- [SUPPLIED PASSAGE]
++++++++++
Possession of abortion pills without a prescription could soon be illegal in Louisiana after Republicans in the state Legislature passed a first-of-its-kind bill that designates the pills as dangerous controlled substances.

The state Senate passed the bill by a 29-7 vote Thursday, days after it passed the state House. It now heads to the desk of Republican Gov. Jeff Landry, who is expected to sign it.

Landry, an abortion opponent, has yet to officially weigh in on the measure. But in a post on a personal social media account earlier this week, he referenced Vice President Harris’s criticism of the bill.

“You know you’re doing something right when @KamalaHarris criticizes you,” Landry wrote on the social platform X. “This bill protects expectant mothers while also allowing these drugs to be prescribed to those with a valid prescription.”

The bill will add mifepristone and misoprostol to Louisiana’s Uniform Controlled Dangerous Substances Law, which regulates drugs that can be highly addictive such as opioids, ephedrine and antidepressants.

The bill categorizes them as Schedule IV, meaning possession would be illegal for anyone who doesn’t have a prescription or is a licensed provider. Violators would be subject to up to five years in prison and thousands of dollars in fines. It would exempt from prosecution pregnant women who possess the pills “for her own consumption,” but anyone who helps women get the pills would be at risk.

Abortion rights advocates said the legislation will create a chilling effect and adds more hurdles for prescribers and pharmacists. To prescribe controlled substances, physicians in the state need a special license, and the state tracks the patient, physician and pharmacy involved in each prescription.

Lawmakers said the bill is aimed at stopping abortion drugs being used without physician oversight.

Abortion is almost entirely banned in Louisiana, meaning abortion pills are also illegal under the law. The only exceptions to the ban are if there is substantial risk of death or impairment to the mother if she continues the pregnancy or in the case of “medically futile” pregnancies, when the fetus has a fatal abnormality.
++++++++++
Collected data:
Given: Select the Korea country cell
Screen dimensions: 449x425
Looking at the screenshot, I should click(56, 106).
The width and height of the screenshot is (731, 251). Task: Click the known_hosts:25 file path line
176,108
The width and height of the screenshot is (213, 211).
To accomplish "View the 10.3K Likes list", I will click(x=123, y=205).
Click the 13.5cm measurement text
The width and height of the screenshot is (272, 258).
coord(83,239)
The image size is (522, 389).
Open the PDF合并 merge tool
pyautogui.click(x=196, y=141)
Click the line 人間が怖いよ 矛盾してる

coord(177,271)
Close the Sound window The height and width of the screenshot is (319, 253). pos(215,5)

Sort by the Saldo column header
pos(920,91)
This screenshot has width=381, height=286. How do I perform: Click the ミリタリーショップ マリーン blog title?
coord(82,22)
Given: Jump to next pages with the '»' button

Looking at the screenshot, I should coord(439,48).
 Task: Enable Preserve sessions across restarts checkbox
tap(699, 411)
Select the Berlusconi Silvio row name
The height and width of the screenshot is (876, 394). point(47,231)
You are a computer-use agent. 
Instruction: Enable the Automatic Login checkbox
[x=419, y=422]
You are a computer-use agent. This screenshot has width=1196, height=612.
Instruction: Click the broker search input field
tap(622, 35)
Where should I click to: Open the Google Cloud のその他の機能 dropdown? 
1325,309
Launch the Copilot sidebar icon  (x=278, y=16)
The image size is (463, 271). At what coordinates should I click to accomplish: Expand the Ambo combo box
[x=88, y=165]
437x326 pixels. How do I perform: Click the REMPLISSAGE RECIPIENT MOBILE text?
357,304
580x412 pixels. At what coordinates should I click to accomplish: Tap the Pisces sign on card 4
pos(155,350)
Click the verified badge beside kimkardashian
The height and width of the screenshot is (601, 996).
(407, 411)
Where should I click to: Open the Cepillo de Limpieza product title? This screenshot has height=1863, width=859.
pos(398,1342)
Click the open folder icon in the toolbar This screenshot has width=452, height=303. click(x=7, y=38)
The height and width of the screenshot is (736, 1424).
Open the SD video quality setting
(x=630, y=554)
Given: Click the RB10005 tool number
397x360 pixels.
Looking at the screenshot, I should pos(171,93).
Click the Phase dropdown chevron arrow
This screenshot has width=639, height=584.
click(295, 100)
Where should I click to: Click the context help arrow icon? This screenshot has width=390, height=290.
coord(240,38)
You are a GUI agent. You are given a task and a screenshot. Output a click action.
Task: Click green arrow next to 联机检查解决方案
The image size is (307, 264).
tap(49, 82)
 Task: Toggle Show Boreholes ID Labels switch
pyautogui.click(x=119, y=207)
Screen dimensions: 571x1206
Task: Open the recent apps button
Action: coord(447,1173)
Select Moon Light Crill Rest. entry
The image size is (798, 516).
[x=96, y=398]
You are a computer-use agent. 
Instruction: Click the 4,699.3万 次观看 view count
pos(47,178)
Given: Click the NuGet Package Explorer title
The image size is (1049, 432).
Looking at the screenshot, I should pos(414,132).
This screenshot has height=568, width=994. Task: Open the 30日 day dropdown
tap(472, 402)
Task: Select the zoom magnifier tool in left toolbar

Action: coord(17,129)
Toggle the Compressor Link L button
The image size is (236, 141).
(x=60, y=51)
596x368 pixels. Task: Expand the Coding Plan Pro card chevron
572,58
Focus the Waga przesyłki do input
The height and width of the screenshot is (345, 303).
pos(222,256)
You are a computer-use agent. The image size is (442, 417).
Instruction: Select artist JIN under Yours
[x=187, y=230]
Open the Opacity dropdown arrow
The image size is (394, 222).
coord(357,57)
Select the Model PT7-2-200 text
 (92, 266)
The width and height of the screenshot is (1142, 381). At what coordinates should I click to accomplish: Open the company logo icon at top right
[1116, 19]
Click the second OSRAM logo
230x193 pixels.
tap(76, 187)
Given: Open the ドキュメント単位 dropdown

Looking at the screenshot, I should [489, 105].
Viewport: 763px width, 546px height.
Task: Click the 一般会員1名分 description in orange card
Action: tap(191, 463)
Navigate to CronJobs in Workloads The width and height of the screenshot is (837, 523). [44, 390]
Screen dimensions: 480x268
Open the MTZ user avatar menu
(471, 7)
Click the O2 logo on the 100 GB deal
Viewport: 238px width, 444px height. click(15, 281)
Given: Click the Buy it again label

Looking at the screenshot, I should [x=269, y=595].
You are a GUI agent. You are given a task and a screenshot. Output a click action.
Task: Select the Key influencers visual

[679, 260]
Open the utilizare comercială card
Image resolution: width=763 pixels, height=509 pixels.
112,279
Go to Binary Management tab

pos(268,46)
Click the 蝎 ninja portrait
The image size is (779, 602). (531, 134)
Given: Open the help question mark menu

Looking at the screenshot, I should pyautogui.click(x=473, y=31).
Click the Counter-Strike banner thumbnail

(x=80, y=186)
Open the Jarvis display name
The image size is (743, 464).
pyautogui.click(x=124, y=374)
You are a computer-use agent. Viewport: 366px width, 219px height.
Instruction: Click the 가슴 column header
++++++++++
- [EXERCISE REQUIREMENTS]
1. Write out the part of the article on Louisiana's abortion pill bill that begins at the words "Possession of abortion" and stops after the words "of the bill.".
2. List the parties that the article on Louisiana's abortion pill bill says the state tracks in each prescription for a controlled substance.
3. Carry on the article about Louisiana's abortion pill bill from its last sentence.

- [ANSWERS TO EACH TASK]
1.
Possession of abortion pills without a prescription could soon be illegal in Louisiana after Republicans in the state Legislature passed a first-of-its-kind bill that designates the pills as dangerous controlled substances.

The state Senate passed the bill by a 29-7 vote Thursday, days after it passed the state House. It now heads to the desk of Republican Gov. Jeff Landry, who is expected to sign it.

Landry, an abortion opponent, has yet to officially weigh in on the measure. But in a post on a personal social media account earlier this week, he referenced Vice President Harris’s criticism of the bill.

2. patient, physician, pharmacy

3.
But women are still able to get the pills in the mail from providers in blue states protected by telehealth shield laws.

The bill would seemingly make it illegal for a woman to have the pills on-hand if she isn’t pregnant and imminently planning to take them, a practice known as “advance provision” that’s become increasingly popular in states with abortion bans.

The federal government does not classify the drugs as controlled substances. They are approved by the Food and Drug Administration, and research has overwhelmingly shown both pills to be safe and effective. The two-drug regimen is used in about two-thirds of all abortions nationwide.

Misoprostol especially has wide-ranging applications in reproductive health including for labor induction, to soften the cervix during surgical procedures and in medical management of miscarriage. It’s also on the World Health Organization Model List of Essential Medicines.

Anti-abortion advocates say medication abortion is dangerous, and recently argued that point at the Supreme Court in an attempt to limit access to mifepristone.

Hundreds of doctors in the state have spoken out against the legislation, warning that it could lead to worsening outcomes in a state that has one of the highest maternal mortality rates in the country.

The bill’s sponsor, state Sen. Thomas Pressly (R), said he was motivated to act because his sister was the victim of a crime in which her then-husband secretly spiked her drink with misoprostol in 2022 to stop her pregnancy.

The original bill created the crime of “coerced criminal abortion by means of fraud,” when someone knowingly gives abortion pills to a pregnant woman without her knowledge or consent. There were few objections.

But it was later amended, with help from the powerful anti-abortion group Louisiana Right to Life, to add the provision about classifying the drugs as controlled substances.

State attorney general Liz Murrill (R) wrote on X that mifepristone and misoprostol “are increasingly being shipped from outside our state and country to women and girls in our state.”

The legislation “does NOT prohibit these drugs from being prescribed and dispensed in Louisiana for legal and legitimate reasons,” she added.